| What the exercise asks |
Word-for-word transcription is needed for all of the entries.

| Dataset |
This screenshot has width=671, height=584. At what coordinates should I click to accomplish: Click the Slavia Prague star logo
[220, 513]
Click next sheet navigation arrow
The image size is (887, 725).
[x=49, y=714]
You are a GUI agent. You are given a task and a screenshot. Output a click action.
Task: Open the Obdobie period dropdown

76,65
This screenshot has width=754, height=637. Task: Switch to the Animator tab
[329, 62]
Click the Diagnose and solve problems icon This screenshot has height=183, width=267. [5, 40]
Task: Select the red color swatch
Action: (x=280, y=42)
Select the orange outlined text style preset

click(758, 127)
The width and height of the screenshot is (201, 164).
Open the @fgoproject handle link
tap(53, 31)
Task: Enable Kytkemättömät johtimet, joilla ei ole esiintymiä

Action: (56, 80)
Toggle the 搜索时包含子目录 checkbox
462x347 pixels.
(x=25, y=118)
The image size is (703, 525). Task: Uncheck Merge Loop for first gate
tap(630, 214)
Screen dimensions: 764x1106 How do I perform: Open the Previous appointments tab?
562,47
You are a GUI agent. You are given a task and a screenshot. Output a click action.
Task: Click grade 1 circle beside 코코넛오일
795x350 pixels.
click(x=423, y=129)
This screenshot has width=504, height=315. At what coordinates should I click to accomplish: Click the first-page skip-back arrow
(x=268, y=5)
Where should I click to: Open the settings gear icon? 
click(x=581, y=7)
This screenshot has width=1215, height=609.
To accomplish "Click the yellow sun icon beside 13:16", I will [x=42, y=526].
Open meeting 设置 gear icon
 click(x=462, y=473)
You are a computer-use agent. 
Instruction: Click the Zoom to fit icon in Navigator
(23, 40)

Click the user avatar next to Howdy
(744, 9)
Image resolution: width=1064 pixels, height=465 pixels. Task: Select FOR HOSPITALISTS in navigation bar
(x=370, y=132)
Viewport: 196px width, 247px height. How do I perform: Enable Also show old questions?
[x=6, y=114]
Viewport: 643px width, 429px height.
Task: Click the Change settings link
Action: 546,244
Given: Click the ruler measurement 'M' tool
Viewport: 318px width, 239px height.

| Expected answer |
This screenshot has width=671, height=584. At what coordinates should I click to accomplish: Click the Slavia Prague star logo
[220, 513]
Click next sheet navigation arrow
The image size is (887, 725).
[x=49, y=714]
You are a GUI agent. You are given a task and a screenshot. Output a click action.
Task: Open the Obdobie period dropdown

76,65
This screenshot has width=754, height=637. Task: Switch to the Animator tab
[329, 62]
Click the Diagnose and solve problems icon This screenshot has height=183, width=267. [5, 40]
Task: Select the red color swatch
Action: (x=280, y=42)
Select the orange outlined text style preset

click(758, 127)
The width and height of the screenshot is (201, 164).
Open the @fgoproject handle link
tap(53, 31)
Task: Enable Kytkemättömät johtimet, joilla ei ole esiintymiä

Action: (56, 80)
Toggle the 搜索时包含子目录 checkbox
462x347 pixels.
(x=25, y=118)
The image size is (703, 525). Task: Uncheck Merge Loop for first gate
tap(630, 214)
Screen dimensions: 764x1106 How do I perform: Open the Previous appointments tab?
562,47
You are a GUI agent. You are given a task and a screenshot. Output a click action.
Task: Click grade 1 circle beside 코코넛오일
795x350 pixels.
click(x=423, y=129)
This screenshot has width=504, height=315. At what coordinates should I click to accomplish: Click the first-page skip-back arrow
(x=268, y=5)
Where should I click to: Open the settings gear icon? 
click(x=581, y=7)
This screenshot has width=1215, height=609.
To accomplish "Click the yellow sun icon beside 13:16", I will [x=42, y=526].
Open meeting 设置 gear icon
 click(x=462, y=473)
You are a computer-use agent. 
Instruction: Click the Zoom to fit icon in Navigator
(23, 40)

Click the user avatar next to Howdy
(744, 9)
Image resolution: width=1064 pixels, height=465 pixels. Task: Select FOR HOSPITALISTS in navigation bar
(x=370, y=132)
Viewport: 196px width, 247px height. How do I perform: Enable Also show old questions?
[x=6, y=114]
Viewport: 643px width, 429px height.
Task: Click the Change settings link
Action: 546,244
Given: Click the ruler measurement 'M' tool
Viewport: 318px width, 239px height.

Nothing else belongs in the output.